Left-wing Rep Emmi de Jesus of the Gabriela Women’s Party asked Duterte to retract the threat, saying government troops may use it as a pretext to attack indigenous, or Lumad, schools and communities in the country’s south which have come under threat from pro-military militias in recent years.
Angered by recent communist rebel attacks on government forces, including a road gunbattle last week that wounded five members of his elite presidential guards, Duterte has called off peace talks with the Maoist guerrillas and threatened their perceived sympathizers.
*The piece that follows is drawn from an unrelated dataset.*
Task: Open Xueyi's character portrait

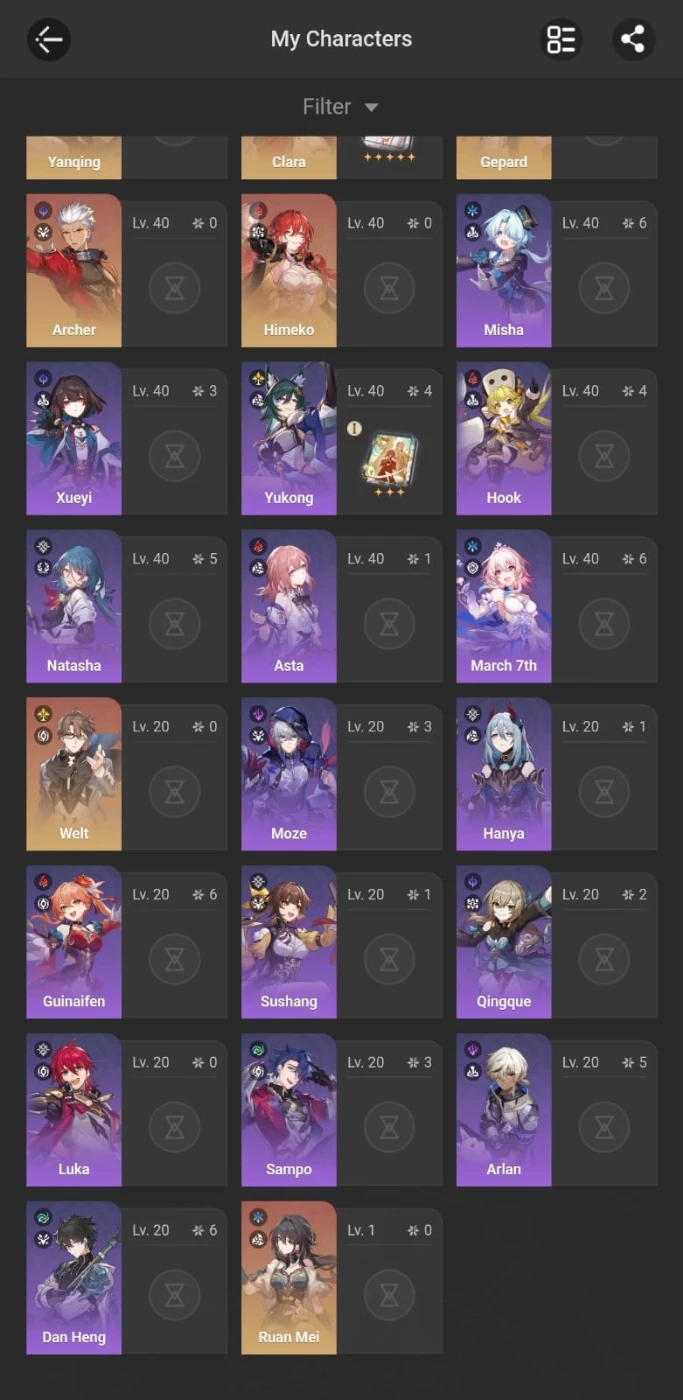Action: click(74, 438)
In a televised news conference he called late Monday shortly after delivering his annual state of the nation address, Duterte condemned the insurgents for destroying bridges and torching schools in the countryside. But he said that the insurgents were sparing Lumad schools, which he alleged were operating under rebel control without government permits.
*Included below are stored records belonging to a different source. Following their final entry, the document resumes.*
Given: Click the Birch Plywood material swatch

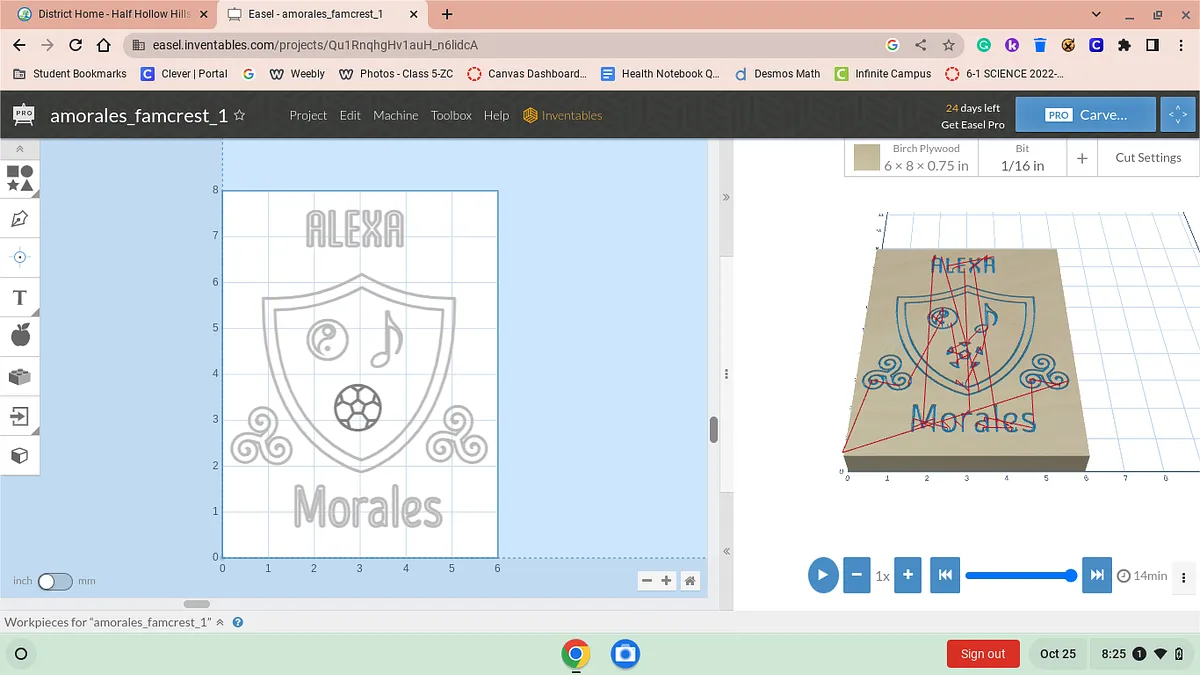Looking at the screenshot, I should click(x=867, y=158).
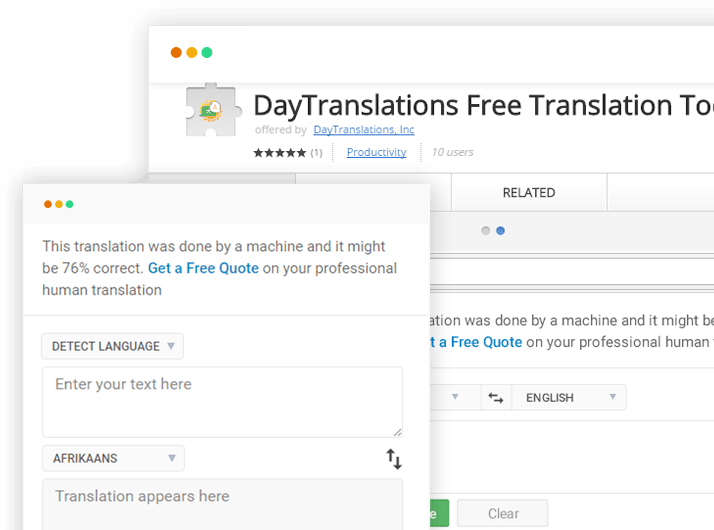714x530 pixels.
Task: Click the green dot in back window header
Action: click(x=207, y=53)
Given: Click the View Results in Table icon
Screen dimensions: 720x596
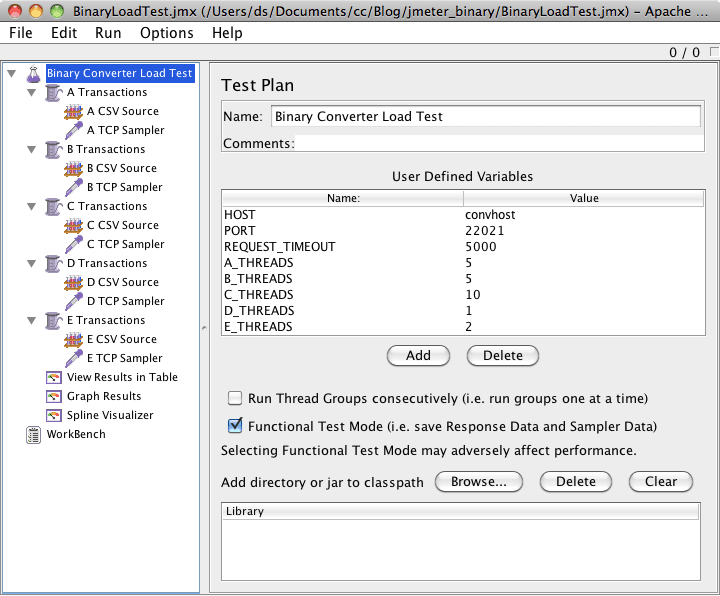Looking at the screenshot, I should tap(54, 377).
“Get out of there, I’m telling the Lumads now. I’ll have those bombed, including your structures,” Duterte said. “I will use the armed forces, the Philippine air force. I’ll really have those bombed ... because you are operating illegally and you are teaching the children to rebel against government.”
Carlos Conde of the Human Rights Watch said that Duterte, by calling for an attack on schools, “is directing the military to commit war crimes.”
Conde urged Duterte to sign a 2015 international political statement, the Safe Schools Declaration, that commits government to support the protection of students, teachers and schools in times of armed conflict.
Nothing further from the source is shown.